Savary Géraldine · Nationalrat · 2005-05-30
Savary Géraldine · Nationalrat · Waadt · Sozialdemokratische Fraktion · 2005-05-30
Wortprotokoll
Le groupe socialiste était convaincu dès le départ qu'à moins d'un vrai changement d'objectifs, il ne pourrait entrer en matière sur le programme d'allègement budgétaire 2004. A la fin des travaux de la commission, il l'est plus encore, avant tout parce que ce programme d'allègement budgétaire concentre tout ce qu'il ne faut pas faire: la logique de la symétrie des sacrifices empêche le choix des priorités politiques. C'est un peu comme si, dans un morceau de musique, on ne jouait qu'une note sur deux: ce serait un massacre.
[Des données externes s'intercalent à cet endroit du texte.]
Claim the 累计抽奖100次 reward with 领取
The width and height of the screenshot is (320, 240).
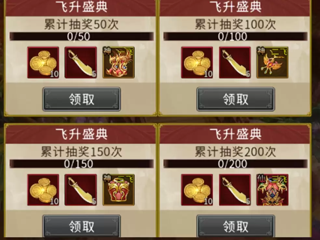(236, 99)
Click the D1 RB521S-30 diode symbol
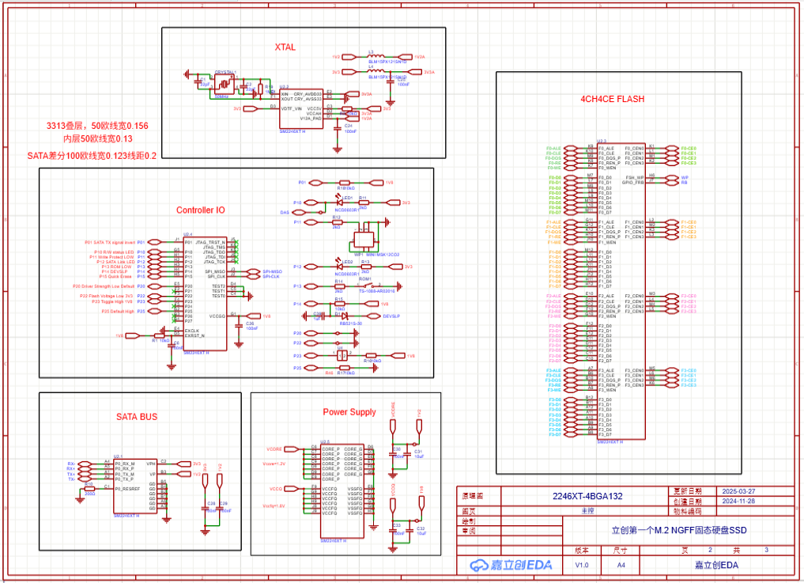The height and width of the screenshot is (583, 804). pyautogui.click(x=345, y=316)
Je pense que Monsieur le conseiller fédéral Merz, qui apprécie l'opéra, comprend ce que je veux dire.
Le résultat de tout cela est qu'au nom d'une soi-disant symétrie des sacrifices, dont nous verrons qu'elle n'est même pas respectée, ce programme d'allègement budgétaire impose des économies importantes dans des secteurs qui sont considérés comme prioritaires par le Conseil fédéral et par le Parlement. Il est à ce titre aussi injustifié que contre-productif de réduire le financement public dans le secteur de la formation et de la recherche, alors que c'est justement un domaine à fortes potentialités, susceptible d'améliorer le niveau de croissance en Suisse. Il est tout aussi injustifié et contre-productif de couper dans les dépenses en matière de transports publics, alors que les besoins se font de plus en plus urgents dans les cantons et dans les agglomérations.
Quant au reste des économies prévues par le programme d'allègement budgétaire, il s'agit soit d'un report de charges sur les cantons - je pense en particulier aux domaines des routes ou de l'asile et des réfugiés -, soit d'une opération de cosmétique comptable - je citerai ici le cas de l'assurance-chômage, puisque les sommes déjà affectées sont simplement reportées.
Pour résumer, le programme d'allègement budgétaire est erroné soit parce que l'effort est exigé là où il ne devrait pas l'être, soit parce qu'il évite de traiter les vrais problèmes. C'est donc une opération doublement inefficace.
Inefficace, ce programme l'est aussi pour des raisons économiques. Si nous ne contestons pas la nécessité d'analyser les tâches de l'Etat et si nous reconnaissons au Conseil fédéral son devoir de respecter la Constitution et le frein à l'endettement, nous nous opposons par contre à la brutalité de l'effort exigé et à ses conséquences.
En ajoutant l'impact du programme d'allègement budgétaire 2003 à la version 2004, ce ne sont ainsi pas moins de 28 000 places de travail qui sont menacées.
En outre, le déficit de la Confédération est inférieur aux 3,5 milliards de francs inscrits au budget. Cette bonne nouvelle devrait nous inciter à réduire la pression de ce programme sur le personnel de la Confédération et sur le niveau des prestations publiques. Or c'est le mouvement inverse que la majorité de la commission a souhaité donner à ces travaux.
Un certain nombre de commissaires ont profité de cet exercice pour couper plus encore, dépassant même les espérances du Conseil fédéral. La commission spéciale "04.080 Mesures d'allègement du budget de la Confédération pour 2004" est ainsi devenue le cheval de Troie des politiques de démantèlement de l'Etat et des pressions sur l'administration et le personnel. Du coup, la version du projet qui vous est proposée dépasse de 263 millions de francs l'objectif du Conseil fédéral, et de 453 millions de francs celui du Conseil des Etats.
Comment peut-on penser que cette politique est porteuse d'avenir? Comment peut-on croire qu'après avoir coupé un demi-milliard de francs dans la formation, notre pays se portera mieux demain qu'il ne se porte aujourd'hui? Voilà dix ans que la majorité des membres de ce Parlement se trompe de politique économique, avec pour conséquence une croissance économique léthargique, en deçà de celle que connaissent tous nos voisins européens. Faut-il à tout prix s'obstiner dans cette voie? [PAGE 493]
Le groupe socialiste n'est pas de cet avis et vous invite par conséquent à ne pas entrer en matière.